══ SUPPLIED PASSAGE
Jill Annett, Senior Associate has written a press article which addresses a very timely and important issue for COMMERCIAL landlords and tenants currently. They will be familiar with the existing legislation which protects commercial tenants from eviction until March 25 next year.

This provides breathing space to commercial tenants adversely affected by the Covid pandemic, allowing time for the landlord and tenant to negotiate and potentially share the costs of commercial rent debts caused by the pandemic.

Earlier this month, the UK Government published a new code of practice for commercial property relationships following the pandemic. It is applicable in England, Wales and Northern Ireland and replaces earlier codes on this issue.

What Does This Mean?

Negotiations between landlord and commercial tenant are underpinned by the new code which focuses on preserving viable businesses and commercial tenants providing greater transparency in relation to affordability concessions.

It provides a framework to balance the interests of landlords and commercial tenants, with the aim of preventing otherwise viable businesses from ceasing to operate as a result of commercial rent debt caused by the pandemic.

Essentially, where affordable, a commercial tenant should aim to meet their contractual obligations but should not be forced to take on more debt or restructure their business to pay their rent. It is also expected that a landlord would waive some or all rent arrears where able to do so.

A Commercial Rent (Coronavirus) Bill was also introduced into Parliament on November 9. Once passed it will apply in England and Wales when the existing protection expires next March. The Northern Ireland Executive will have power to make similar legislation.
════
WORK INSTRUCTION
Proceed with the article on the commercial rent code of practice, picking up after its final sentence. The records are separate material, unrelated to the text above.
══ LISTED RECORDS
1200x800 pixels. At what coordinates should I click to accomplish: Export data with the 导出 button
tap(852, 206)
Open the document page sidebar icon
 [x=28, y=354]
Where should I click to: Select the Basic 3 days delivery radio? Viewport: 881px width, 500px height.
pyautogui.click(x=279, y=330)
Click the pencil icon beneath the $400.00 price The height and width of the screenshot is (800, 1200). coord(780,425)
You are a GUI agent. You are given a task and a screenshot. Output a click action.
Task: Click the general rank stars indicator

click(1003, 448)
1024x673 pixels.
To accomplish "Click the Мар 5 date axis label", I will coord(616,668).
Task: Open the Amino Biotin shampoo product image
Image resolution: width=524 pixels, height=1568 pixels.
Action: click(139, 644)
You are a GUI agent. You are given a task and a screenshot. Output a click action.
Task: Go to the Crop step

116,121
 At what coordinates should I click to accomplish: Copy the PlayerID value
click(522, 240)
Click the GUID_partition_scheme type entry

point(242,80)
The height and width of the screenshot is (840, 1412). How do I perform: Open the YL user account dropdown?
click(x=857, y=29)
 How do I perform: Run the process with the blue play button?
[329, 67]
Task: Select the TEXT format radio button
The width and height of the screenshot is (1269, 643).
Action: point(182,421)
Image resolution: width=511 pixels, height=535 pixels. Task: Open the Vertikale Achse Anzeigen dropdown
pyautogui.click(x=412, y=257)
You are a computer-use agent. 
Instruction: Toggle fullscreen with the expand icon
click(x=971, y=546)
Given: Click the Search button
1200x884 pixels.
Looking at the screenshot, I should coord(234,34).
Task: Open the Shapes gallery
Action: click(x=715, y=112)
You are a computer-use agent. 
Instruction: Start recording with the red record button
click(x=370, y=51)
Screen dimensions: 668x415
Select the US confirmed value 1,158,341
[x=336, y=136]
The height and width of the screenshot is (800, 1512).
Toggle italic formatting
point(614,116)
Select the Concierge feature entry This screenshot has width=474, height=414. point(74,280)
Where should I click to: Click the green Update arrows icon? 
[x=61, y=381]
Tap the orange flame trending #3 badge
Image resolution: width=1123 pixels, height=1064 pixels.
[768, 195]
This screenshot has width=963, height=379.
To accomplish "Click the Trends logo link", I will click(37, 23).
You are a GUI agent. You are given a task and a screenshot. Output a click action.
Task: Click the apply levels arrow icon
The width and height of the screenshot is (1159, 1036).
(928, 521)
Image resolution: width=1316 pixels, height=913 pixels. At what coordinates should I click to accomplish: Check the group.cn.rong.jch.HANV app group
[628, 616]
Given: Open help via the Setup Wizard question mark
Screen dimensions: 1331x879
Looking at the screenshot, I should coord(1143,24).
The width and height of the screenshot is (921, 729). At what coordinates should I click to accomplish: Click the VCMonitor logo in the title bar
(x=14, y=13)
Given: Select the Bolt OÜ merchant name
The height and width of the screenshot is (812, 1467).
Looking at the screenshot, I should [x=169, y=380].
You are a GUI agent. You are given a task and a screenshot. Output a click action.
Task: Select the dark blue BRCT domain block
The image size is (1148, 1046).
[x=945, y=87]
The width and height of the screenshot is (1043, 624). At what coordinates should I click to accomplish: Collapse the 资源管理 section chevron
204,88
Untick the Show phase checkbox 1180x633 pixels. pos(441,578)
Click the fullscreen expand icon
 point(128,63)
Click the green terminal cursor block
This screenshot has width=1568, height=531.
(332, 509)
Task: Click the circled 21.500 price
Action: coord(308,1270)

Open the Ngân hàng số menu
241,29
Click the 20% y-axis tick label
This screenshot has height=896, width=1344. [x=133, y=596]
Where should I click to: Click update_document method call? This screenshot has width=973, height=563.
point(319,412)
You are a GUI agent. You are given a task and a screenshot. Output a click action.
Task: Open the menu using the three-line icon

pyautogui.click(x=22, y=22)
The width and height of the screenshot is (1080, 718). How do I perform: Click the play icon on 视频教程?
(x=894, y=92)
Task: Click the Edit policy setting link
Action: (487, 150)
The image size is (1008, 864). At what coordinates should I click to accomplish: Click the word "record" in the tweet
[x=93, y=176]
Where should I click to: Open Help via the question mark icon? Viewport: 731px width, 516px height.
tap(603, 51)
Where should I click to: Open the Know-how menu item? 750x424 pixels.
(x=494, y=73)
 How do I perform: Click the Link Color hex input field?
════
RESULT
Who does this change apply to?

Whilst the code underpins the entirety of the landlord – commercial tenant relationship, this new legislation will apply only to commercial rent debts related to the mandated closure of certain businesses such as pubs, gyms, particular retail and restaurants during the pandemic.

For these ring fenced debts, it will remove previously used remedies such as suing for arrears and creditor initiated winding up proceedings and instead aims to create a speedy and streamlined process for determining such debts within one procedural domain by providing for a legally binding arbitration process. Non ring-fenced rent arrears will be subject to ordinary enforcement measures post March 2022.

Whilst for landlords the existing legislation may be frustrating, with non-paying commercial tenants in situ and a prohibition on eviction in place, it is hoped that the new Code and the Bill (if enacted) will provide a speedy and proportionate way of dealing with pandemic related arrears.

Pain may have to be shared between landlords and commercial tenants, but the ultimate goal is the swift recovery of the market and that must be in everyone’s interest.